* TASK ITEM
Look through the records below and collect all lines that hold the string "Suiza".

------------------------------------------------------------------------

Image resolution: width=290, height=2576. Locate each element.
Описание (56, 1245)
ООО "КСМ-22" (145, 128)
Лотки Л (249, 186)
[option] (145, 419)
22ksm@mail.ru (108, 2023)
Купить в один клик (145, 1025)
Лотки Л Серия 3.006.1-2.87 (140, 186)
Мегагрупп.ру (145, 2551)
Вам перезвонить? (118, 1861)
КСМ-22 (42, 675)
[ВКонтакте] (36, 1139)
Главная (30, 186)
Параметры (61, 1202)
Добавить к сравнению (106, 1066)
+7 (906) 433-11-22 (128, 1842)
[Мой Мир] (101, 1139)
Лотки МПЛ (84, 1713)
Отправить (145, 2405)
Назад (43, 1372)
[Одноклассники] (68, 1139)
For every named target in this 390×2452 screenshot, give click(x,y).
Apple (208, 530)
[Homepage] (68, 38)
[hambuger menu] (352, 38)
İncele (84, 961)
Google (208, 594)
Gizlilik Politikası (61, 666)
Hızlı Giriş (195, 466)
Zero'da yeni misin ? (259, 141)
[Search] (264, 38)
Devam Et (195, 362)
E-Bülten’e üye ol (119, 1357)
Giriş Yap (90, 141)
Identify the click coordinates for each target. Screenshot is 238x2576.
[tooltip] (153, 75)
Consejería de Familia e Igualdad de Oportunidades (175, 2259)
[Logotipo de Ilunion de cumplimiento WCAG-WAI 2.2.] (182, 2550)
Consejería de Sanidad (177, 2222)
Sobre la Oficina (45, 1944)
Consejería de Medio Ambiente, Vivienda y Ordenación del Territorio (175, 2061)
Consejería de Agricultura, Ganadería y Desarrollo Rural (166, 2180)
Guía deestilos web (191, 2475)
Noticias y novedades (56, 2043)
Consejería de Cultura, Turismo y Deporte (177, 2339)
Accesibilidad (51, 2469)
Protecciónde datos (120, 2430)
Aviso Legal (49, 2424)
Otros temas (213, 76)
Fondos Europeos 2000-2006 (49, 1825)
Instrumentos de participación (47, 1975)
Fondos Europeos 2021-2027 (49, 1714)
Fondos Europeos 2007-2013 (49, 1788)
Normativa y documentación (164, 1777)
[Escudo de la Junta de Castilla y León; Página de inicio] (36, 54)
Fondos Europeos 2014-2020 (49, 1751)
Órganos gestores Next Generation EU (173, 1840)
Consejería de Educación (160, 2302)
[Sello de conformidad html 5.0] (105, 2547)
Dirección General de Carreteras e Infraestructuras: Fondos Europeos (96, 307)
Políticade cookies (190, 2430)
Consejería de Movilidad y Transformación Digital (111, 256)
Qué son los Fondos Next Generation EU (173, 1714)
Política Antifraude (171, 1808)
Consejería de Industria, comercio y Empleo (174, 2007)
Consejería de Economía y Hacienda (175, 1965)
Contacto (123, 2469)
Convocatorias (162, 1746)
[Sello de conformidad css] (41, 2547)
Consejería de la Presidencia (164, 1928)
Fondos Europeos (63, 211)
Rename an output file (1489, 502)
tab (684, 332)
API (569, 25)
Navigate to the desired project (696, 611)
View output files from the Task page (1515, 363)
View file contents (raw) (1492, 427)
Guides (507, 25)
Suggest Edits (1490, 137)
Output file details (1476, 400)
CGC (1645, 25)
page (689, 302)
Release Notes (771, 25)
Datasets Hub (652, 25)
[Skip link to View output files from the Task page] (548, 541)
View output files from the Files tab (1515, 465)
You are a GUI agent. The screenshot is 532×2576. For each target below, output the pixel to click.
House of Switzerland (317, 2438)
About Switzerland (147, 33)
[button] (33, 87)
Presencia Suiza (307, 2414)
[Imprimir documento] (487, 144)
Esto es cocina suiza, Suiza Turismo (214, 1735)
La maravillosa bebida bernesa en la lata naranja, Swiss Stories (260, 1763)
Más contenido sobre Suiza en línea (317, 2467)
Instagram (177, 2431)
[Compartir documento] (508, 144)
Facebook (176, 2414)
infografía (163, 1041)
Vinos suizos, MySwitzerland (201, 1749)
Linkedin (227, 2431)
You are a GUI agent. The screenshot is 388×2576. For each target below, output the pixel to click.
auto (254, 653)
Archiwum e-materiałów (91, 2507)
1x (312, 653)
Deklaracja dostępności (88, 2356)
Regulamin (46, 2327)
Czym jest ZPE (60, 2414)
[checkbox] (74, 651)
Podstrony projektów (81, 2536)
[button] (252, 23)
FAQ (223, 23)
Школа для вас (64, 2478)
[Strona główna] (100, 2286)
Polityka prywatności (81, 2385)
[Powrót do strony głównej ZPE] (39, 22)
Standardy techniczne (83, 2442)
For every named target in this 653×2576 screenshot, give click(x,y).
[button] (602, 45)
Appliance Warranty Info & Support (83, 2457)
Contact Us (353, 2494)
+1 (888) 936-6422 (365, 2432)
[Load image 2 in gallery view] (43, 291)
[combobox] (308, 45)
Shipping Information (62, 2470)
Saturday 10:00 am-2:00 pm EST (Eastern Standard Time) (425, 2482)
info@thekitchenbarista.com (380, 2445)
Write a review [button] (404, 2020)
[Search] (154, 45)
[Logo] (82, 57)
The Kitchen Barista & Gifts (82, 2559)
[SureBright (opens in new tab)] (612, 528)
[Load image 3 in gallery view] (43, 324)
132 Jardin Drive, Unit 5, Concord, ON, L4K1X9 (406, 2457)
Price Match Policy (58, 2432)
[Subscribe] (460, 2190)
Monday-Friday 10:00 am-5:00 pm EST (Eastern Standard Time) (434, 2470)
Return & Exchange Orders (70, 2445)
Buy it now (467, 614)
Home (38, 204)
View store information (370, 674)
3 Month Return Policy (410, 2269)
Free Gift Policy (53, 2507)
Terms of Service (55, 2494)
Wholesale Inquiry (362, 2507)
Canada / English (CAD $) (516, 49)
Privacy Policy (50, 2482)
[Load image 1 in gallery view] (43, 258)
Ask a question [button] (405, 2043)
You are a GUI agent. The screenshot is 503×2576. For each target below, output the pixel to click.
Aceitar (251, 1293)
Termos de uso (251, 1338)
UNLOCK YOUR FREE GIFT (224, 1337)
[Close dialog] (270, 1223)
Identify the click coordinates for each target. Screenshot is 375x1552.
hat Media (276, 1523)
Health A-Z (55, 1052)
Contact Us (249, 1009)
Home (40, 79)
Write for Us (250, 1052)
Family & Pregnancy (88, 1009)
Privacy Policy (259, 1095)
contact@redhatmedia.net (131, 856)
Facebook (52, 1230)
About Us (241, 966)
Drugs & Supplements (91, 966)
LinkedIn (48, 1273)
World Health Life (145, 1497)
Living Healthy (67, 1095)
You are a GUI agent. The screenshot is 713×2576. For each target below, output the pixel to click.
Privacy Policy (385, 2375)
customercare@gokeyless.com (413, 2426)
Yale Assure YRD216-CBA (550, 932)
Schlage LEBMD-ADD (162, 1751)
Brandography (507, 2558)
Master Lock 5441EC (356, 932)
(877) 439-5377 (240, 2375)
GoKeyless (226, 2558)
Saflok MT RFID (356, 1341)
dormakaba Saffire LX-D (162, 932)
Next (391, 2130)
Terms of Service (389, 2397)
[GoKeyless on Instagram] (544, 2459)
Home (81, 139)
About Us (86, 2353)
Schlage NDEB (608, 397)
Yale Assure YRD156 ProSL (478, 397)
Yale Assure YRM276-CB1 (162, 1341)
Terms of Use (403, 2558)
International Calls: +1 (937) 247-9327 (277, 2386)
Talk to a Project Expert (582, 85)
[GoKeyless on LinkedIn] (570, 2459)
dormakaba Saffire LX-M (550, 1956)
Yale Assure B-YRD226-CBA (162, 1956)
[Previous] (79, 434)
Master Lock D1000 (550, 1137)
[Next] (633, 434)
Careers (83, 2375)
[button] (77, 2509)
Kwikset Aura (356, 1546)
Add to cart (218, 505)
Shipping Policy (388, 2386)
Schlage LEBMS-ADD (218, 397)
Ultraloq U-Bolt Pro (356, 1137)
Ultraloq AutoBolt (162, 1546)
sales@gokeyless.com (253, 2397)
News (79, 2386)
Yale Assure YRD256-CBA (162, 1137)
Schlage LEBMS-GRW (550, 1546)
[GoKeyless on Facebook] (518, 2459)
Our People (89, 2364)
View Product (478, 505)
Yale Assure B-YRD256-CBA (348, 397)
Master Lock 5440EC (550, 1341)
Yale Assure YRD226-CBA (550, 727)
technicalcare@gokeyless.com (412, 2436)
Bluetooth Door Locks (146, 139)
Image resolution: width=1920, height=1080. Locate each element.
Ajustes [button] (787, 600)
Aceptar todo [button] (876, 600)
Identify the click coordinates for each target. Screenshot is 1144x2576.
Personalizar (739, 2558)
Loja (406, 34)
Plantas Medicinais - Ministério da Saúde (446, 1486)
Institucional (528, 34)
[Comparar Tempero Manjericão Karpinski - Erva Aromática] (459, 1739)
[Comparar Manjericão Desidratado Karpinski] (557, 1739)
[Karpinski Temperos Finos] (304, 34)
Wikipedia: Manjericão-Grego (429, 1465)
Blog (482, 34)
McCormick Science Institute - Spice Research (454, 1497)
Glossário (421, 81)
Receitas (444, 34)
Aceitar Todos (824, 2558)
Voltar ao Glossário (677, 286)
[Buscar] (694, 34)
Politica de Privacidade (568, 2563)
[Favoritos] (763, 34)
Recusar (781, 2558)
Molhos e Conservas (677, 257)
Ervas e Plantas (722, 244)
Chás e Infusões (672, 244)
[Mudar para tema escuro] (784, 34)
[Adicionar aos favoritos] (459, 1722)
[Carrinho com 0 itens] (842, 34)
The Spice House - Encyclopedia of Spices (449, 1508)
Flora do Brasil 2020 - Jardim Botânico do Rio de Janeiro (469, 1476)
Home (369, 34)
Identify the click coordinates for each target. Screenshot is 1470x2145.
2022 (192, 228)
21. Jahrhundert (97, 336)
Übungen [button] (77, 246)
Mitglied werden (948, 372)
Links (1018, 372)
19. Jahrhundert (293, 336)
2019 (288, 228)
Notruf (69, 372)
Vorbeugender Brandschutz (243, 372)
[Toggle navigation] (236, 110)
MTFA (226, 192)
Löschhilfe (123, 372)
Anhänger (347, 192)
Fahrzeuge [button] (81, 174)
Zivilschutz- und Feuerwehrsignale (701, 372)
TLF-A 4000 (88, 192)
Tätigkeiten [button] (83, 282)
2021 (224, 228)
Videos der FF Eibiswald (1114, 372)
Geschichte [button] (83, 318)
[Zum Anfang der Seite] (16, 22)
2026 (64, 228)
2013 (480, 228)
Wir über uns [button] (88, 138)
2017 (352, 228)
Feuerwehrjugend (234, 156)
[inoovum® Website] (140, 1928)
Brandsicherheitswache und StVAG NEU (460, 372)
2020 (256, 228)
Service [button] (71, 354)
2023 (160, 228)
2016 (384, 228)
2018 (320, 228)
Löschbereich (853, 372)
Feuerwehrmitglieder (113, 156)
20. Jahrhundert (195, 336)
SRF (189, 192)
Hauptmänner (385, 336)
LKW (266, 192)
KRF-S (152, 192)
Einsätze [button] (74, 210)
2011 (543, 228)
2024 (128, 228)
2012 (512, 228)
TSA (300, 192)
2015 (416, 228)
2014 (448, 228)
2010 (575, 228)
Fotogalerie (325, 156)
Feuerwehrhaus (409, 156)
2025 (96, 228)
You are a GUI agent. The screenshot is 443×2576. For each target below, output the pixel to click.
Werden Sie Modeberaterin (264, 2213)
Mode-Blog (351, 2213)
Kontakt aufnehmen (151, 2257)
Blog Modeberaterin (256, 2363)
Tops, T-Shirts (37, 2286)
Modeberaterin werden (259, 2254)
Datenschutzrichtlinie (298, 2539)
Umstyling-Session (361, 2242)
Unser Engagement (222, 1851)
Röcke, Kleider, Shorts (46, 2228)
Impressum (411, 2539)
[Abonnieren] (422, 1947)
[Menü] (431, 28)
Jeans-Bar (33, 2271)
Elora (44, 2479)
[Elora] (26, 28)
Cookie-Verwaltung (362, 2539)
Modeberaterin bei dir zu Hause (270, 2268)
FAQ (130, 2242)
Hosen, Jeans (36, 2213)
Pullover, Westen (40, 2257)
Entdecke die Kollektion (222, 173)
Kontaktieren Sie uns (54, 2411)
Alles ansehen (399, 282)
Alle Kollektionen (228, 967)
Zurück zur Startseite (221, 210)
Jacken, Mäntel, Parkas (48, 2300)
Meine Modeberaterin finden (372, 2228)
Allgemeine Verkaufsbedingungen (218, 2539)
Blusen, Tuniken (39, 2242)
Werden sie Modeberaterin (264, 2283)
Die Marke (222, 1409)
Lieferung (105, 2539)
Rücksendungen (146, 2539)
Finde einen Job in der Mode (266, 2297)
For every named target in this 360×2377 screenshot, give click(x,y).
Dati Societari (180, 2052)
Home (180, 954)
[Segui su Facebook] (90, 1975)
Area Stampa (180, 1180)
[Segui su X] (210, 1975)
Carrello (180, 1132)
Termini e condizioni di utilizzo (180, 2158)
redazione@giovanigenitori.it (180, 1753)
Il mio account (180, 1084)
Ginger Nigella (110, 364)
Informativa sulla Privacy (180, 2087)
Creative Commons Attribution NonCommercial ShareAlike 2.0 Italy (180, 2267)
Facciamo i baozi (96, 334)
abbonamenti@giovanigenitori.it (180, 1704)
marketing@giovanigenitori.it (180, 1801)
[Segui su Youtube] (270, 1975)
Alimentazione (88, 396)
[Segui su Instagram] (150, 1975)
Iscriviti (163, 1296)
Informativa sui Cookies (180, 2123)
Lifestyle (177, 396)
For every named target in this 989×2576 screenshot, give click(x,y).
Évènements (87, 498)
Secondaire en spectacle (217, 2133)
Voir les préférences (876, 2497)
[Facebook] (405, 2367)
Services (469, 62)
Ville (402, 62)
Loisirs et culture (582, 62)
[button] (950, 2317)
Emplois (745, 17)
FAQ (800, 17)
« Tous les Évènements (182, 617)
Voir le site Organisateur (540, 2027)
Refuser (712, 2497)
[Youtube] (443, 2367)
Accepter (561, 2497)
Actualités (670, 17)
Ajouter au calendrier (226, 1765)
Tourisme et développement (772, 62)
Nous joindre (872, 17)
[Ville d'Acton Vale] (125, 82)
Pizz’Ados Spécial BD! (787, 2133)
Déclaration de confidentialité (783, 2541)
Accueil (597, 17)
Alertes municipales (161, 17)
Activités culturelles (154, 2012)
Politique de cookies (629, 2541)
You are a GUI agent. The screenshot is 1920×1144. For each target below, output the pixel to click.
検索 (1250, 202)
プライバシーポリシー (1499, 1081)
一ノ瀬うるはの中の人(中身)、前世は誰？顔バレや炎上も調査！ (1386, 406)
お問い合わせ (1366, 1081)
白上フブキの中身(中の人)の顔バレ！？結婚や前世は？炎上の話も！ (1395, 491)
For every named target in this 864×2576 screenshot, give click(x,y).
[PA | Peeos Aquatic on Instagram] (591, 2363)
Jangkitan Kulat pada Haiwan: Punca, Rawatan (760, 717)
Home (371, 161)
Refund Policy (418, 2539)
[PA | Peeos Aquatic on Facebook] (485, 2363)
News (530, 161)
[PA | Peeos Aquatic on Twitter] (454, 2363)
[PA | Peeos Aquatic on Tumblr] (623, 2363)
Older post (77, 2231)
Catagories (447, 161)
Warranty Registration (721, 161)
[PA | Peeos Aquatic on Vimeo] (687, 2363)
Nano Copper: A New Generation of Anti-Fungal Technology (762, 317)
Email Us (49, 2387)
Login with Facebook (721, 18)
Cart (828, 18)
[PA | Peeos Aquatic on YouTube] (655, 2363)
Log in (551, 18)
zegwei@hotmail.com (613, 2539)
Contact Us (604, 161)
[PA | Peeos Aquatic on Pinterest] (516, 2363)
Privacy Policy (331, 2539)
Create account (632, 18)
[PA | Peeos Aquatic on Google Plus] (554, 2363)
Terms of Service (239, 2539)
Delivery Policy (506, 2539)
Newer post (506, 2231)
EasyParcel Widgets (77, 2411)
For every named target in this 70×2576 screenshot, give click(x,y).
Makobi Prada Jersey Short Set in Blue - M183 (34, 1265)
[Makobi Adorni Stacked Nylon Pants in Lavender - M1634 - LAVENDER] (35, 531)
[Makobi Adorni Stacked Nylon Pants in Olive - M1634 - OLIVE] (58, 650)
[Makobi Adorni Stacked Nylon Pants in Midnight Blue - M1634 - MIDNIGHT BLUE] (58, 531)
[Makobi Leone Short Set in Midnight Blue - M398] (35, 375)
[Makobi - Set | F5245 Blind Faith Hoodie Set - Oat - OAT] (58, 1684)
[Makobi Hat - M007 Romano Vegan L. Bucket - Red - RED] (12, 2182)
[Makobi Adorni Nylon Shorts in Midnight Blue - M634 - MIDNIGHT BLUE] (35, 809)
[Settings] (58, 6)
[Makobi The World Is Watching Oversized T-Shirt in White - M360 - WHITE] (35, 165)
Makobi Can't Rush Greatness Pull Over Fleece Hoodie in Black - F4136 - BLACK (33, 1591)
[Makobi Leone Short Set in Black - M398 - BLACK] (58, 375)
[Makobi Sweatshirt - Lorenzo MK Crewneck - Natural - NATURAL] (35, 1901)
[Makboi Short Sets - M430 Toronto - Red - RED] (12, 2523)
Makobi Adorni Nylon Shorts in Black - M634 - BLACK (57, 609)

------------------------------------------------------------------------

* WRITTEN RESPONSE
Presencia Suiza (307, 2414)
Esto es cocina suiza, Suiza Turismo (214, 1735)
Más contenido sobre Suiza en línea (317, 2467)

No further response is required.